[MATERIALS PROVIDED Boundary: Start]

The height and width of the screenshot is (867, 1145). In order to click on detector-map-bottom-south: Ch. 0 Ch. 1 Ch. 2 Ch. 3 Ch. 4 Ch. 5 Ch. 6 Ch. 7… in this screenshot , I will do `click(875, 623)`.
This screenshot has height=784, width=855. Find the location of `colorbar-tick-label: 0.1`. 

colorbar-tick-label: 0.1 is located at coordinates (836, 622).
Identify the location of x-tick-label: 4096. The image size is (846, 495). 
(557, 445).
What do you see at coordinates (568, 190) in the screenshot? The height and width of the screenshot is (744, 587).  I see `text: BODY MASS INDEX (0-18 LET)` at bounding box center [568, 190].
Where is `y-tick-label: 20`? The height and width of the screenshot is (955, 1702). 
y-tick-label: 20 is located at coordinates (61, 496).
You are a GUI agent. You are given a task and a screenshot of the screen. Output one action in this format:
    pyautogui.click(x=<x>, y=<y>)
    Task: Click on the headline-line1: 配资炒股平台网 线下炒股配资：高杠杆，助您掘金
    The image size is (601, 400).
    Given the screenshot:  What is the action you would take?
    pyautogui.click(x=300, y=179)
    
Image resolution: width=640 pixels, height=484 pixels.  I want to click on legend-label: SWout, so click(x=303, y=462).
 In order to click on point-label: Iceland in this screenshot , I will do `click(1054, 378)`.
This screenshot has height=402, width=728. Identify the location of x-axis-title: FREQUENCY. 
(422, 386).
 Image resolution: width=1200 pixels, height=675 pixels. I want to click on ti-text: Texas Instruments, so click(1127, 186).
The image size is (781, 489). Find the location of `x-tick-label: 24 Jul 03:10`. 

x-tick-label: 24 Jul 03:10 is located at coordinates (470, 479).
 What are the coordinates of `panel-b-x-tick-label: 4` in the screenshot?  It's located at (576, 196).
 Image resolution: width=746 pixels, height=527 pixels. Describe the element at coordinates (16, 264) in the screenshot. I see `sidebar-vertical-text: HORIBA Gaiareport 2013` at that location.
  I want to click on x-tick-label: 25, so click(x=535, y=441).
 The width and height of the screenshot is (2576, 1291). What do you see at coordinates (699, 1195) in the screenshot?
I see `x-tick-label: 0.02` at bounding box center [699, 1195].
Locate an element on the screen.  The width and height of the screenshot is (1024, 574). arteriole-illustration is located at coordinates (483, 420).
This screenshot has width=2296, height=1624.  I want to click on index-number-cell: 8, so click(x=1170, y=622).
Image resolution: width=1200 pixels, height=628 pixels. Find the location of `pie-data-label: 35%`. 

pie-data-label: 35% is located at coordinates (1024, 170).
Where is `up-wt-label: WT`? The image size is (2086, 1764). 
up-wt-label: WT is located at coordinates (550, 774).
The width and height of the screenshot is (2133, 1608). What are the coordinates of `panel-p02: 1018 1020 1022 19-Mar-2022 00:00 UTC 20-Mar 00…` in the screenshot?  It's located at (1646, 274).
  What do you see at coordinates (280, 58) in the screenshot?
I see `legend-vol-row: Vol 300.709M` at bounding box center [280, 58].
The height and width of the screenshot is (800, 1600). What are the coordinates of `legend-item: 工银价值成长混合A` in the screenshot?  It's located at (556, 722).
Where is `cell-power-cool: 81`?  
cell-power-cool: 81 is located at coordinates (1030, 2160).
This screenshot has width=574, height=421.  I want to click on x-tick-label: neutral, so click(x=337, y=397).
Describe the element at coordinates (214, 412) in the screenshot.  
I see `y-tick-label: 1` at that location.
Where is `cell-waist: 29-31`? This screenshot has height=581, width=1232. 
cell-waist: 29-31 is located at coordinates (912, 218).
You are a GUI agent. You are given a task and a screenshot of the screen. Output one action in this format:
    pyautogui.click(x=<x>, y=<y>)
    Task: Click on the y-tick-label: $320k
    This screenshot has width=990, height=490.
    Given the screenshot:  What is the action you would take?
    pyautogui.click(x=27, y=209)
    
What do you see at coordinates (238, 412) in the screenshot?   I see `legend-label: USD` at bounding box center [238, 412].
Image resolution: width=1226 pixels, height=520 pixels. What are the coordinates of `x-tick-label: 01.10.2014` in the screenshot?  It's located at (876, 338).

[MATERIALS PROVIDED Boundary: End]

* _TASK INSTRUCTIONS_
Reproduce all of the data above word for word, with no changes.

* _COMPLETED TASK_
The height and width of the screenshot is (867, 1145). In order to click on detector-map-bottom-south: Ch. 0 Ch. 1 Ch. 2 Ch. 3 Ch. 4 Ch. 5 Ch. 6 Ch. 7… in this screenshot , I will do `click(875, 623)`.
This screenshot has height=784, width=855. Find the location of `colorbar-tick-label: 0.1`. 

colorbar-tick-label: 0.1 is located at coordinates (836, 622).
Identify the location of x-tick-label: 4096. The image size is (846, 495). 
(557, 445).
What do you see at coordinates (568, 190) in the screenshot? The height and width of the screenshot is (744, 587).  I see `text: BODY MASS INDEX (0-18 LET)` at bounding box center [568, 190].
Where is `y-tick-label: 20`? The height and width of the screenshot is (955, 1702). 
y-tick-label: 20 is located at coordinates (61, 496).
You are a GUI agent. You are given a task and a screenshot of the screen. Output one action in this format:
    pyautogui.click(x=<x>, y=<y>)
    Task: Click on the headline-line1: 配资炒股平台网 线下炒股配资：高杠杆，助您掘金
    The image size is (601, 400).
    Given the screenshot:  What is the action you would take?
    pyautogui.click(x=300, y=179)
    
Image resolution: width=640 pixels, height=484 pixels.  I want to click on legend-label: SWout, so click(x=303, y=462).
 In order to click on point-label: Iceland in this screenshot , I will do `click(1054, 378)`.
This screenshot has height=402, width=728. Identify the location of x-axis-title: FREQUENCY. 
(422, 386).
 Image resolution: width=1200 pixels, height=675 pixels. I want to click on ti-text: Texas Instruments, so click(1127, 186).
The image size is (781, 489). Find the location of `x-tick-label: 24 Jul 03:10`. 

x-tick-label: 24 Jul 03:10 is located at coordinates (470, 479).
 What are the coordinates of `panel-b-x-tick-label: 4` in the screenshot?  It's located at (576, 196).
 Image resolution: width=746 pixels, height=527 pixels. Describe the element at coordinates (16, 264) in the screenshot. I see `sidebar-vertical-text: HORIBA Gaiareport 2013` at that location.
  I want to click on x-tick-label: 25, so click(x=535, y=441).
 The width and height of the screenshot is (2576, 1291). What do you see at coordinates (699, 1195) in the screenshot?
I see `x-tick-label: 0.02` at bounding box center [699, 1195].
Locate an element on the screen.  The width and height of the screenshot is (1024, 574). arteriole-illustration is located at coordinates (483, 420).
This screenshot has width=2296, height=1624.  I want to click on index-number-cell: 8, so click(x=1170, y=622).
Image resolution: width=1200 pixels, height=628 pixels. Find the location of `pie-data-label: 35%`. 

pie-data-label: 35% is located at coordinates (1024, 170).
Where is `up-wt-label: WT`? The image size is (2086, 1764). 
up-wt-label: WT is located at coordinates (550, 774).
The width and height of the screenshot is (2133, 1608). What are the coordinates of `panel-p02: 1018 1020 1022 19-Mar-2022 00:00 UTC 20-Mar 00…` in the screenshot?  It's located at (1646, 274).
  What do you see at coordinates (280, 58) in the screenshot?
I see `legend-vol-row: Vol 300.709M` at bounding box center [280, 58].
The height and width of the screenshot is (800, 1600). What are the coordinates of `legend-item: 工银价值成长混合A` in the screenshot?  It's located at (556, 722).
Where is `cell-power-cool: 81`?  
cell-power-cool: 81 is located at coordinates (1030, 2160).
This screenshot has width=574, height=421.  I want to click on x-tick-label: neutral, so click(x=337, y=397).
Describe the element at coordinates (214, 412) in the screenshot.  
I see `y-tick-label: 1` at that location.
Where is `cell-waist: 29-31`? This screenshot has height=581, width=1232. 
cell-waist: 29-31 is located at coordinates (912, 218).
You are a GUI agent. You are given a task and a screenshot of the screen. Output one action in this format:
    pyautogui.click(x=<x>, y=<y>)
    Task: Click on the y-tick-label: $320k
    This screenshot has width=990, height=490.
    Given the screenshot:  What is the action you would take?
    pyautogui.click(x=27, y=209)
    
What do you see at coordinates (238, 412) in the screenshot?   I see `legend-label: USD` at bounding box center [238, 412].
Image resolution: width=1226 pixels, height=520 pixels. What are the coordinates of `x-tick-label: 01.10.2014` in the screenshot?  It's located at (876, 338).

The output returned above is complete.